# RV park sewers and water sizing.



## RayThePlumber

Can anybody help me size the sewer and water lines for an RV park?
I can't find anything anywhere to show fixture units for RVs. 
I am trying to help an Elks lodge put in a 12 space park that has city water and sewer available.


----------



## wyplumber

For rv s it is 2" per spot so 24" sewer would be fine 2% grade


----------



## wharfrat

wyplumber said:


> For rv s it is 2" per spot so 24" sewer would be fine 2% grade


That's the rule of thumb round` here


----------



## RayThePlumber

What you posted make no sense. Please explain how 12 rvs would require a 24" sewer. Does this mean the firs site can be 2"? The city sewer for 12 homes is not that big.


----------



## wyplumber

RayThePlumber said:


> What you posted make no sense. Please explain how 12 rvs would require a 24" sewer. Does this mean the firs site can be 2"? The city sewer for 12 homes is not that big.


I am messing with you man I am far from the intro police around here but give us a better intro about what type of plumbing you do and what so and then us guys on here can be a ton of help


----------



## RayThePlumber

How can I explain what I need any better than I did? Ridiculous posts are just a waste of time. 
RV parks are not standard plumbing systems. Some one told them they need a 6" sewer. I just want some helpful advice. I cruised some of the posts here. Many of the answers were just plain wrong.

» INFORMATION PROVIDED:
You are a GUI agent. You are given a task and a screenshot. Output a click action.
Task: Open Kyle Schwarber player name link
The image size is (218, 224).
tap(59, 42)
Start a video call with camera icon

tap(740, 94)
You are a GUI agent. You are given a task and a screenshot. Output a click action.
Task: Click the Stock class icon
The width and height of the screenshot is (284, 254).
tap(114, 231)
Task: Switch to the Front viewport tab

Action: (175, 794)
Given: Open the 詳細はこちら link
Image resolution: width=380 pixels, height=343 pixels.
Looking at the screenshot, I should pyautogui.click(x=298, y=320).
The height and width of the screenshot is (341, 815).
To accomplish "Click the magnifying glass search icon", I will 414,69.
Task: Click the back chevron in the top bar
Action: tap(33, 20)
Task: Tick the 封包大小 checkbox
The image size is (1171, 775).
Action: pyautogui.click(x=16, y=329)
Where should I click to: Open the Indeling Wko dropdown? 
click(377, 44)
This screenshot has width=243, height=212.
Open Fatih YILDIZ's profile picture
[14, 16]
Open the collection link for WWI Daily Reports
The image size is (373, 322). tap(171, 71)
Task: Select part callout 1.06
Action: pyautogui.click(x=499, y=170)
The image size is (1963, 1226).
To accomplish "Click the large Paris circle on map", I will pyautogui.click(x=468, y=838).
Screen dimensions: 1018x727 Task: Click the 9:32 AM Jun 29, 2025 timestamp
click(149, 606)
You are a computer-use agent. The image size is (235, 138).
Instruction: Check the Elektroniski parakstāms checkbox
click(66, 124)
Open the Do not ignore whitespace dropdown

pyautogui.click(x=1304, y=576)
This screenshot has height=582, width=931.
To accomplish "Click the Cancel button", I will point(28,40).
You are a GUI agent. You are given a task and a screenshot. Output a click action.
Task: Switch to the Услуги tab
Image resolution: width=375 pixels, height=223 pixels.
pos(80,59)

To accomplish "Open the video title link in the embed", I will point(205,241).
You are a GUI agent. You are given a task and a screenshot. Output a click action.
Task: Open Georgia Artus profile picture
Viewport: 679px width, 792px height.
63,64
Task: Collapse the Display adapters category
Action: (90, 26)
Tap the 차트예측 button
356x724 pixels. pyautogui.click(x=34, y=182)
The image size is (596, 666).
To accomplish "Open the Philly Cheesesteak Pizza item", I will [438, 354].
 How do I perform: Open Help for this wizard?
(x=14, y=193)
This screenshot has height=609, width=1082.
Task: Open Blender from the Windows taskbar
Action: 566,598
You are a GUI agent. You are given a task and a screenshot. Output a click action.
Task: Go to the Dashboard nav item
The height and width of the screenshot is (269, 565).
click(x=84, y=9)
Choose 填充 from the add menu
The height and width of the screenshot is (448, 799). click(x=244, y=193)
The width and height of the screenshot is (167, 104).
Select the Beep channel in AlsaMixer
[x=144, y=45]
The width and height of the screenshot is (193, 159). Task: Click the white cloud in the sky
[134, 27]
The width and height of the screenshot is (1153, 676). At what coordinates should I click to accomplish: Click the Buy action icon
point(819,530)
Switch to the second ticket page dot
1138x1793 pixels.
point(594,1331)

» WHAT THIS TASK INVOLVES:
Say whether each statement below agrees with the forum thread on RV park sewer and water sizing. Answer yes or no for each, and quote the words from the thread that settle it.
1. The park being planned has twelve spaces.
2. The person asking found fixture units for RVs listed elsewhere.
3. Someone told the lodge it needs an 8" sewer.

» SOLUTION FOR THIS PROBLEM:
1. Yes: "put in a 12 space park that has city water and sewer available"
2. No: "I can't find anything anywhere to show fixture units for RVs."
3. No: "Some one told them they need a 6" sewer."